> _Problem description_
Copy out exactly the lines below that run from the one holding "Open the Loyalty Club phone image" to the one holding "The height and width of the screenshot is (788, 981).", keeping both of those lines and no others.

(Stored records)

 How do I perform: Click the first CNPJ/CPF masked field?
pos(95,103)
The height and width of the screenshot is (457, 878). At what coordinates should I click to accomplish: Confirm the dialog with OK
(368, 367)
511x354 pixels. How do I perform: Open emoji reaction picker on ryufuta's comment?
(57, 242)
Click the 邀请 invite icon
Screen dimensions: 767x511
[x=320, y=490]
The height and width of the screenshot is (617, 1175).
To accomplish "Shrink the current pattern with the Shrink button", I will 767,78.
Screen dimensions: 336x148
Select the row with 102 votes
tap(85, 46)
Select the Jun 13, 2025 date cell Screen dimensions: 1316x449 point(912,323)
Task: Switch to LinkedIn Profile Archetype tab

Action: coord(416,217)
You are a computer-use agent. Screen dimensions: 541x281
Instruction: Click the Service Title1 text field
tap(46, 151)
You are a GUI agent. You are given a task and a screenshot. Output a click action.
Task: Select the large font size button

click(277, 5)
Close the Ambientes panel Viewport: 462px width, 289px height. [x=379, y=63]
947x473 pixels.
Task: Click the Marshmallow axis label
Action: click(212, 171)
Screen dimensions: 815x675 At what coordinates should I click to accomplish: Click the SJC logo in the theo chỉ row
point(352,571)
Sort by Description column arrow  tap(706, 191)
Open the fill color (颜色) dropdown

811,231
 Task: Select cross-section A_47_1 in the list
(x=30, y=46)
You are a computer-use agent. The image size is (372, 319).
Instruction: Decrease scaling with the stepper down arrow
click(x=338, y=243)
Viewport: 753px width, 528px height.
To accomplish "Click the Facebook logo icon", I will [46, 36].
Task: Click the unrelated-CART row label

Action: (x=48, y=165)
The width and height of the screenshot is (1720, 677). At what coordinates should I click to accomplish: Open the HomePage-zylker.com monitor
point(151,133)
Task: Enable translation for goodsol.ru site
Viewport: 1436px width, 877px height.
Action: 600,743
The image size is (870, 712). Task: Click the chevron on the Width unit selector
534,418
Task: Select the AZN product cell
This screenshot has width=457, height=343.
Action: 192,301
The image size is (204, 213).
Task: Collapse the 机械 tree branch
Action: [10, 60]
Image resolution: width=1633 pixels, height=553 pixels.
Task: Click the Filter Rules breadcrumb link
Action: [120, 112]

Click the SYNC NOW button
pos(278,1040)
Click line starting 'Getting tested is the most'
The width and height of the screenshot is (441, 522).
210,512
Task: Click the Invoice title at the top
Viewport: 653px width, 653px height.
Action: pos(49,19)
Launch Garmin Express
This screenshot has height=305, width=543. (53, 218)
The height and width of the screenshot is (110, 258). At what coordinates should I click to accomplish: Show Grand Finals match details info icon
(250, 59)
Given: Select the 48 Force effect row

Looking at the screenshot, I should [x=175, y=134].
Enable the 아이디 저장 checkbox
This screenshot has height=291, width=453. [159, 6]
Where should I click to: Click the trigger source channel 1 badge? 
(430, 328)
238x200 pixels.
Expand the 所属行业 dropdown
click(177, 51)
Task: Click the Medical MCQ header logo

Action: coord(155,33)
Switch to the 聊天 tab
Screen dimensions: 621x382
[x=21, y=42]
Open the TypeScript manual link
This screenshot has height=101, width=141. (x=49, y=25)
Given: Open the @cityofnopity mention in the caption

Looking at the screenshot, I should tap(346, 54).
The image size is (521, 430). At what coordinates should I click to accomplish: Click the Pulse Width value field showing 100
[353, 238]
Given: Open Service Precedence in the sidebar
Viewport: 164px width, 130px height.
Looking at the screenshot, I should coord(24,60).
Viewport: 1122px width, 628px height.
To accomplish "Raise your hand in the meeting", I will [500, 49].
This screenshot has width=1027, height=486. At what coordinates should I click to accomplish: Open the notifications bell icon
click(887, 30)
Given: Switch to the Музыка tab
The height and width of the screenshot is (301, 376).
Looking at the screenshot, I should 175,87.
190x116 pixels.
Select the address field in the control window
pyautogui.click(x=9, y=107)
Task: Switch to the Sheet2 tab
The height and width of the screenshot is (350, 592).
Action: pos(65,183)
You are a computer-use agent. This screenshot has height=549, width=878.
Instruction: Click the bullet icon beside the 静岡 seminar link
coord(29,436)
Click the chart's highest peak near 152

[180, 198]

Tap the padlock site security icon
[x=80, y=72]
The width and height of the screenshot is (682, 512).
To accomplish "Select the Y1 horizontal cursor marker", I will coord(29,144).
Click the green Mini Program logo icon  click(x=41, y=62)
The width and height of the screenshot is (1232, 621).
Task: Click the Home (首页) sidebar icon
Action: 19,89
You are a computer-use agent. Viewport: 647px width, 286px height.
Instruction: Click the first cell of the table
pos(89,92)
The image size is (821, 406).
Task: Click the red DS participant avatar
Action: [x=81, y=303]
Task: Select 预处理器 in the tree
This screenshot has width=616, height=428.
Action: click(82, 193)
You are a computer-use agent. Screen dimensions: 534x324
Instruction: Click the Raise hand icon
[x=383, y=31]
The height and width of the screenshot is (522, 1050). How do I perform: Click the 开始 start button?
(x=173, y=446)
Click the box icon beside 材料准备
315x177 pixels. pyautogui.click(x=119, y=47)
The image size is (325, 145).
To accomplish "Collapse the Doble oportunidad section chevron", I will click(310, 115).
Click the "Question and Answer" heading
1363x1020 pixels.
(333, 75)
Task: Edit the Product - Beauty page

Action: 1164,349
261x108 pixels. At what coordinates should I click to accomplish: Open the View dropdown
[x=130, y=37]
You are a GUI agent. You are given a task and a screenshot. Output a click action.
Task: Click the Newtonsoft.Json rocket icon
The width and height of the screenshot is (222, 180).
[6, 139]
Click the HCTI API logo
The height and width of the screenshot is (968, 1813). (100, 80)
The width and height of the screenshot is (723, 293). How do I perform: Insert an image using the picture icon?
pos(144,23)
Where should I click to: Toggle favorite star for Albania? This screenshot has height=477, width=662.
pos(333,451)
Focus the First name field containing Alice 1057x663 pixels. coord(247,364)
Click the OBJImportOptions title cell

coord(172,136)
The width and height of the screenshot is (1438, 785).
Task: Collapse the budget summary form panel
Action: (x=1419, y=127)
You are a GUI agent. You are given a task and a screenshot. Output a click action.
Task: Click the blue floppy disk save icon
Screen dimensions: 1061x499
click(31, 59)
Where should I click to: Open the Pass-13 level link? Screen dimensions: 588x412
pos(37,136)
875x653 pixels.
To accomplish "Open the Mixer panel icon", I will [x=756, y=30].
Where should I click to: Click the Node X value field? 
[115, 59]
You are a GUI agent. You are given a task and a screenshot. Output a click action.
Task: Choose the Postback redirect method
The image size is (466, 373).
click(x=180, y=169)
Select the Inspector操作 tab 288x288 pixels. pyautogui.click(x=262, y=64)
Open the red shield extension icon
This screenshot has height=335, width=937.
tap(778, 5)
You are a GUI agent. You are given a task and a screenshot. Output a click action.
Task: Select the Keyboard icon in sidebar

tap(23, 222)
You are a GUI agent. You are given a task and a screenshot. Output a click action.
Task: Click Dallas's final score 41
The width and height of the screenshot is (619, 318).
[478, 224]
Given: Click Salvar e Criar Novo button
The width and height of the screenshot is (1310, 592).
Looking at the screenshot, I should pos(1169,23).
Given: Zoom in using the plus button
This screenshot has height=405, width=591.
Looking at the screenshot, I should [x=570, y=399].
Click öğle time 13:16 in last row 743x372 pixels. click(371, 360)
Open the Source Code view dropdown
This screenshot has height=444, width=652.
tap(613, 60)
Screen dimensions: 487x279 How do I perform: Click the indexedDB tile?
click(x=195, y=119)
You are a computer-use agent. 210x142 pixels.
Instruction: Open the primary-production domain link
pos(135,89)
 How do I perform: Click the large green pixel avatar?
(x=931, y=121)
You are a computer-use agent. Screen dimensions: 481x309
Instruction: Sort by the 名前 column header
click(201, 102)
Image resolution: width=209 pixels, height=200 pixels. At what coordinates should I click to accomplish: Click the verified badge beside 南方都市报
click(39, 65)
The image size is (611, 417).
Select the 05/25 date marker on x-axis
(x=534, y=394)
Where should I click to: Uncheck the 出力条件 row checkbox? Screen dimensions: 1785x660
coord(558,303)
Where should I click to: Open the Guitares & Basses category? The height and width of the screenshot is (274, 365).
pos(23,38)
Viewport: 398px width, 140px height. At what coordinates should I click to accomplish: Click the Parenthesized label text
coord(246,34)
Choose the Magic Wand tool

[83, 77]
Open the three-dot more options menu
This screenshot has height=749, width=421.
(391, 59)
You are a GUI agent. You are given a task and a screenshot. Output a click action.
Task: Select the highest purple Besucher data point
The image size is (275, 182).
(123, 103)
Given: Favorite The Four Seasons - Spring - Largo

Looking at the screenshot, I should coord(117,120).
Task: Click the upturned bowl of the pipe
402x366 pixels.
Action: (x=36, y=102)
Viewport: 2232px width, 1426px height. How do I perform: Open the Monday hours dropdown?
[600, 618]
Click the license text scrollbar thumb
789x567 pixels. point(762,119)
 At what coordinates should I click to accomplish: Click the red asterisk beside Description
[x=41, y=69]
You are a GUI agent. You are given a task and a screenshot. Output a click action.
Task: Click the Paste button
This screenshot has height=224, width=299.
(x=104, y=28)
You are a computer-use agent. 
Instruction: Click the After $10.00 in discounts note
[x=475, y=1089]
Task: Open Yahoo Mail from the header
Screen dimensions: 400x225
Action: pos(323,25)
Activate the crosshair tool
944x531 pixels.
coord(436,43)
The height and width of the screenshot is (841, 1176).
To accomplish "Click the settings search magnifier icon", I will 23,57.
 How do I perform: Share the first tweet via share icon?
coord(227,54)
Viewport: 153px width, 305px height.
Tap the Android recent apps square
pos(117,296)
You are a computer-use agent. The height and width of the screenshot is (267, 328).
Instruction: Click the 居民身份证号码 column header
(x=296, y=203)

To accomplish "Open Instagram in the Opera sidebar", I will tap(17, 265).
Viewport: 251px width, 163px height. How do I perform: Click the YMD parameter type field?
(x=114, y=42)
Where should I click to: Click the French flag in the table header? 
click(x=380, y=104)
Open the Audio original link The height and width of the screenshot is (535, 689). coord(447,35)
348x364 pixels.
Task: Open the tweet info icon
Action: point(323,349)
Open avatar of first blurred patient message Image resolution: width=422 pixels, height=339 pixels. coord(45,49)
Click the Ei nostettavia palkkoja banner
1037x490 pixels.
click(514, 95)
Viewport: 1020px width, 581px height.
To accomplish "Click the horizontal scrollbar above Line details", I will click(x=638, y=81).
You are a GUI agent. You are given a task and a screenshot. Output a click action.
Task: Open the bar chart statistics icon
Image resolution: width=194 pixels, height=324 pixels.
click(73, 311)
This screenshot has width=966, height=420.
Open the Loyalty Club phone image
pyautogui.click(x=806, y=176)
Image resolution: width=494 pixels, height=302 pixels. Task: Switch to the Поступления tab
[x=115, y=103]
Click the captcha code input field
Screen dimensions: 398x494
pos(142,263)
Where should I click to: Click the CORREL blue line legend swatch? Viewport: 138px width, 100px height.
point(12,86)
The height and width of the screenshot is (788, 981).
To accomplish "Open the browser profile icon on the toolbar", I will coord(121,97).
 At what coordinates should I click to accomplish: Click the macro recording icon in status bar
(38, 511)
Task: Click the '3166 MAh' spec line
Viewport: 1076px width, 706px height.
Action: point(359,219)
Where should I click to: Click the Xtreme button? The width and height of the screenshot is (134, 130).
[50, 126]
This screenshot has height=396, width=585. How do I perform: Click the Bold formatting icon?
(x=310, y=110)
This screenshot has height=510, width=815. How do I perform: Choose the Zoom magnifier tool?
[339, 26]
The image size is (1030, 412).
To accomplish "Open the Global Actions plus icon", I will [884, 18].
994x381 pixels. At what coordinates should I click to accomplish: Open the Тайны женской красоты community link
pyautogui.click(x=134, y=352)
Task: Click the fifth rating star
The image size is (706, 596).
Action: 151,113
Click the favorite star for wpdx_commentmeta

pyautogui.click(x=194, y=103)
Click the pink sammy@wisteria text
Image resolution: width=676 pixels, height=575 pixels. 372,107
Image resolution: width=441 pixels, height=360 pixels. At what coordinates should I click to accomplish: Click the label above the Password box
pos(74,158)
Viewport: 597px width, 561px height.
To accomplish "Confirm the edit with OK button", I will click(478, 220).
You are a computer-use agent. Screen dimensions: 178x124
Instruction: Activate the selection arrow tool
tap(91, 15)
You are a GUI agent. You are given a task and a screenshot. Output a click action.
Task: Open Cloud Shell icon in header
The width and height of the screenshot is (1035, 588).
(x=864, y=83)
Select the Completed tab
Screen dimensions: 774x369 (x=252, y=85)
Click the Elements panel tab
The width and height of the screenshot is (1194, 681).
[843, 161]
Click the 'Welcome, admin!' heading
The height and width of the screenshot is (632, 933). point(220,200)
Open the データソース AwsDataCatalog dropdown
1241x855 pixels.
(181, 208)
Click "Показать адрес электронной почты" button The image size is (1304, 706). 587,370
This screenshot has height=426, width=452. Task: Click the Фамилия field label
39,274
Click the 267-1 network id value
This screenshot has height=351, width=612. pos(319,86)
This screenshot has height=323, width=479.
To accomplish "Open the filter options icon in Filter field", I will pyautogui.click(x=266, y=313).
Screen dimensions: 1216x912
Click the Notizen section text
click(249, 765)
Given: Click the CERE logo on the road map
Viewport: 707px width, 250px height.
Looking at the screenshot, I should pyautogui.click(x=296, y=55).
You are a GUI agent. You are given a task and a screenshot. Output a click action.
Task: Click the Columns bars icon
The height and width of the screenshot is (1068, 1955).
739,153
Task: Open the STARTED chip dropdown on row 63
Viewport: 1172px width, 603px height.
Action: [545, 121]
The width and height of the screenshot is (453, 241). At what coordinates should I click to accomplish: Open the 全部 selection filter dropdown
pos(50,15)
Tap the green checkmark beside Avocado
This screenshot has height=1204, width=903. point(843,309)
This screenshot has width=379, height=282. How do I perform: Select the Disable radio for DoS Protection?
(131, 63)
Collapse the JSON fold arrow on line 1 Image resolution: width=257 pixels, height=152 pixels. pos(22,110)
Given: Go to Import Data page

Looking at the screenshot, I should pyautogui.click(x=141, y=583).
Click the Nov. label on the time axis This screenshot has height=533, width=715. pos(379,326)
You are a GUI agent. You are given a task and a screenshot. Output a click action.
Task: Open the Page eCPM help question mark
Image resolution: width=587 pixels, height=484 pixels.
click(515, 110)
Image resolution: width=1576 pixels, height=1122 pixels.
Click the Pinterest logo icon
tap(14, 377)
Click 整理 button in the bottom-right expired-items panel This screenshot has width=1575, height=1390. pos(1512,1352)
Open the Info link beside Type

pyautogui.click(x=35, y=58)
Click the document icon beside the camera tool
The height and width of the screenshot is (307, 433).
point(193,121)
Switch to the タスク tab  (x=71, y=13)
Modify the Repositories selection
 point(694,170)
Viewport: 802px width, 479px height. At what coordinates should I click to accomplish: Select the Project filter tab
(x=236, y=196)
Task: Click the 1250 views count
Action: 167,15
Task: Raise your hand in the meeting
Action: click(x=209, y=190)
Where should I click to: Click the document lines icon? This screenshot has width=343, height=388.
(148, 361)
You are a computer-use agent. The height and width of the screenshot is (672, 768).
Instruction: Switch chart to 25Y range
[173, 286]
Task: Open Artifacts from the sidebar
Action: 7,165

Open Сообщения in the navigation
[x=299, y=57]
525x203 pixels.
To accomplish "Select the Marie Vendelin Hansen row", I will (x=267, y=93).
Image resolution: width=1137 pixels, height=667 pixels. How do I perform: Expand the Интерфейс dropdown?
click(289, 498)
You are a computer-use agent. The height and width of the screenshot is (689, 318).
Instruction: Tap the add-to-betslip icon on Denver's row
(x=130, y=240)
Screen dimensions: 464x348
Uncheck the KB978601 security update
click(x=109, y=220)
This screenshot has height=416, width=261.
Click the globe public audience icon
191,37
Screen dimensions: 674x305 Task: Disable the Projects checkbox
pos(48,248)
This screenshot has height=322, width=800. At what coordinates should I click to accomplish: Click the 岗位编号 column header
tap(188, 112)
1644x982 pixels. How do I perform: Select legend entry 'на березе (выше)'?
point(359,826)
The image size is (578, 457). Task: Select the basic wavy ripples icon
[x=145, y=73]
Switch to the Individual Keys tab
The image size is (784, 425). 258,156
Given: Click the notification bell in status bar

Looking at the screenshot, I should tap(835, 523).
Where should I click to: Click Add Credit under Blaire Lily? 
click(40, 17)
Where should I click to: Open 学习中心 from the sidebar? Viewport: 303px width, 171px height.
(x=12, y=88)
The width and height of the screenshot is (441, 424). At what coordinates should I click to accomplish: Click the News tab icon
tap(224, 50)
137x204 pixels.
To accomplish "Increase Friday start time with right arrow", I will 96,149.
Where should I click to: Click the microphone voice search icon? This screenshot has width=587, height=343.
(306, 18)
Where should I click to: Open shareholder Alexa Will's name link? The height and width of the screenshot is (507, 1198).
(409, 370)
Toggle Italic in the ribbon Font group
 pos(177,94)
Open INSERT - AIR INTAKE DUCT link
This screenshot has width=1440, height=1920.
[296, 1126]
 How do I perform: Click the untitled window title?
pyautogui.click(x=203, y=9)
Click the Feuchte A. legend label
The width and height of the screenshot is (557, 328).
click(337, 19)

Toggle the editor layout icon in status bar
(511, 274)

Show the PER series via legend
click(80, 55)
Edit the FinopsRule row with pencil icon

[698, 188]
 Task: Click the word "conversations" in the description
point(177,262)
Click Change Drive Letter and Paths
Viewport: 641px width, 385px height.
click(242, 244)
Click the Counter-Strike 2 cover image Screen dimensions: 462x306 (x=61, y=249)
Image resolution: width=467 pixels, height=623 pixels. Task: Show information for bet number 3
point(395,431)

> _Task result_
Open the Loyalty Club phone image
pyautogui.click(x=806, y=176)
Image resolution: width=494 pixels, height=302 pixels. Task: Switch to the Поступления tab
[x=115, y=103]
Click the captcha code input field
Screen dimensions: 398x494
pos(142,263)
Where should I click to: Click the CORREL blue line legend swatch? Viewport: 138px width, 100px height.
point(12,86)
The height and width of the screenshot is (788, 981).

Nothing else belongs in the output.